For my Masters degree, I conducted fieldwork in Svalbard, title: Autumn senescence response to a changing climate: effects of snow-depth on High Arctic plants, and I worked with a colleague on measuring recovery rates of wet tundra plant species to goose grazing as part of the International Tundra Experiment (ITEX).
I have a passion for science communicatiton and my main academic interests lie in plant taxonomy, diversity, ecology, and horticulture, and I greatly enjoy integrating these with other fields such as conservation, entomology, geology and anthropology.
I am very excited to have been selected as a NASSTEC Early Stage Researcher as this project collaborates with many well-known botanical institutions, industries, projects, and people, providing the opportunity for networking between colleagues and leading experts in the field of seed science and technology.

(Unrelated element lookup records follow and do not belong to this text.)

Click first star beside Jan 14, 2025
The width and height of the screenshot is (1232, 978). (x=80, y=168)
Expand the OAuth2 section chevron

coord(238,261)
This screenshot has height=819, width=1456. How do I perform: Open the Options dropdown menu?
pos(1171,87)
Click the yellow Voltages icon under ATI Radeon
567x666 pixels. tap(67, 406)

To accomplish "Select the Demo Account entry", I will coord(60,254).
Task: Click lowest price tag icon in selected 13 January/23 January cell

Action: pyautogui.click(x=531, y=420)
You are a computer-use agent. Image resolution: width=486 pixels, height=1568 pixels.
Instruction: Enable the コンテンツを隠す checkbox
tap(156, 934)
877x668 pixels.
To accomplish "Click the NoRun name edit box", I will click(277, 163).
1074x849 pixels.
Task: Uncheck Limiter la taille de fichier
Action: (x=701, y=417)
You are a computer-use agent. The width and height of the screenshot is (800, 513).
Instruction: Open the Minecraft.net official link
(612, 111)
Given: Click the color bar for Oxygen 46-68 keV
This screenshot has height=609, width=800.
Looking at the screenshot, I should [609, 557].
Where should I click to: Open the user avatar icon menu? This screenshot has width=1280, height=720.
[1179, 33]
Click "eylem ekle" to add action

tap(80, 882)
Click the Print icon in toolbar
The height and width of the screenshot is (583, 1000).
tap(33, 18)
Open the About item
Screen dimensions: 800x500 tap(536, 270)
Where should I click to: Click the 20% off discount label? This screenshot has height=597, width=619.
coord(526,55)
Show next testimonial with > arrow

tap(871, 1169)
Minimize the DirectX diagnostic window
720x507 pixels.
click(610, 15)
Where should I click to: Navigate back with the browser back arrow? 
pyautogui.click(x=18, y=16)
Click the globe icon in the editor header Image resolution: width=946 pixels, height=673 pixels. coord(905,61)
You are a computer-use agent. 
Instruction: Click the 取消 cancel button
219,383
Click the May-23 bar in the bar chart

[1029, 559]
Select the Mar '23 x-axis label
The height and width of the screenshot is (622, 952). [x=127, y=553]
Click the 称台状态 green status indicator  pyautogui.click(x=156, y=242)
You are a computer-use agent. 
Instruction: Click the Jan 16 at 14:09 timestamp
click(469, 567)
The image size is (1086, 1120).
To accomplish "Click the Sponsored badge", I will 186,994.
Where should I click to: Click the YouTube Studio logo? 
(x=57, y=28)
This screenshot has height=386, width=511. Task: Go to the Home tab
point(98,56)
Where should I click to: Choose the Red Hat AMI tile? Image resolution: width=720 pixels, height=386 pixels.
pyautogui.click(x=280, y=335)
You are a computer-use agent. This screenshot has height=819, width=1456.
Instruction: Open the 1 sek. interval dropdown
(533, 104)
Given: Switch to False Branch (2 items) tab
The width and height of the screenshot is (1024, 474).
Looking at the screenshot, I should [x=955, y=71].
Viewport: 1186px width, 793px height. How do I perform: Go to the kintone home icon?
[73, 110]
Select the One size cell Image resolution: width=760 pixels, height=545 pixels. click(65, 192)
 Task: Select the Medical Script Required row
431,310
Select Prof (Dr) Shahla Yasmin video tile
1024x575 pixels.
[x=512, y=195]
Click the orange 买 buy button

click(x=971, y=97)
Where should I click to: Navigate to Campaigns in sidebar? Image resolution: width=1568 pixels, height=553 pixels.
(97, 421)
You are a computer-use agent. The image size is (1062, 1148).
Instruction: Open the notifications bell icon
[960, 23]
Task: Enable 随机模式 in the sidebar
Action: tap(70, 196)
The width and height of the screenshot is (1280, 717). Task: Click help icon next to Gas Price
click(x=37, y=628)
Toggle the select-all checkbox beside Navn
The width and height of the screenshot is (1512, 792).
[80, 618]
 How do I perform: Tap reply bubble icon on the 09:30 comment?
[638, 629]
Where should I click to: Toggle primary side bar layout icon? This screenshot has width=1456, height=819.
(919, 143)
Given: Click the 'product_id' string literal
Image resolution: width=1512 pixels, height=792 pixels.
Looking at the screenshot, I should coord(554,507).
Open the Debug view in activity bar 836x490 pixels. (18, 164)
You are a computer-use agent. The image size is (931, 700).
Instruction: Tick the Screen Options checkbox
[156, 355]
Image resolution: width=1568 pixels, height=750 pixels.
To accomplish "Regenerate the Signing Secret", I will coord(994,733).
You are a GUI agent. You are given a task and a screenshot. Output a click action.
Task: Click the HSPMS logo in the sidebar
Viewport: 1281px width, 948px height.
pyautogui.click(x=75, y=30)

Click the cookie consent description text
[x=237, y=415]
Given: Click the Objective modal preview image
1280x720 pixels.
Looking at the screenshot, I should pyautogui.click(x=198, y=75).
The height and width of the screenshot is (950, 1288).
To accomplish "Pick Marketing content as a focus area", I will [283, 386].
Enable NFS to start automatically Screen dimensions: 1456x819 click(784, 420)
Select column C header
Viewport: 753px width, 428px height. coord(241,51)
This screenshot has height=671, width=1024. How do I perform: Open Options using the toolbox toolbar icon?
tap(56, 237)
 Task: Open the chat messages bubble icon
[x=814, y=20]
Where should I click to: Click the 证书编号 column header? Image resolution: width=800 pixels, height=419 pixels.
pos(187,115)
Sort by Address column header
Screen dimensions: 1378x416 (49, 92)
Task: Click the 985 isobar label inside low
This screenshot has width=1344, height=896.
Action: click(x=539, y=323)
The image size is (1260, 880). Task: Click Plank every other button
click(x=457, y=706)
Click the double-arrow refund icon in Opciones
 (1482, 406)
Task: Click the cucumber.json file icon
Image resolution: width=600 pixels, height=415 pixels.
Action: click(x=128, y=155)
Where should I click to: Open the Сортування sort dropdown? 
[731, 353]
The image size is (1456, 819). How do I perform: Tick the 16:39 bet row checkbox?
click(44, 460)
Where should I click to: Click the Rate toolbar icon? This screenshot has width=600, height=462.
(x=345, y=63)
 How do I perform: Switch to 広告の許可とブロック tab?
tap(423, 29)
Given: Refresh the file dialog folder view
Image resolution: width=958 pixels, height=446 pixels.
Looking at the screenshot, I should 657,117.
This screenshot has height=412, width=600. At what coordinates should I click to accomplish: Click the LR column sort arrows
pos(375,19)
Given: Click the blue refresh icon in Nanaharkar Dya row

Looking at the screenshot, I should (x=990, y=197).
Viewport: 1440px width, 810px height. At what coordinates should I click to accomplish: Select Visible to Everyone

My PhD project takes an interdisciplinary approach to encourage a sustainable and dynamic European native seed industry incorporating aspects of policy, seed quality, and certification.
The specific aims are (a) to establish the current state of regulations and practices across Europe, (b) to identify quality requirements for genetic conservation and plant establishment, and (c) to develop a certification scheme for European native species that is grounded in findings of NASSTEC and meets the grower’s needs with emphasis on using native seeds for grassland restoration.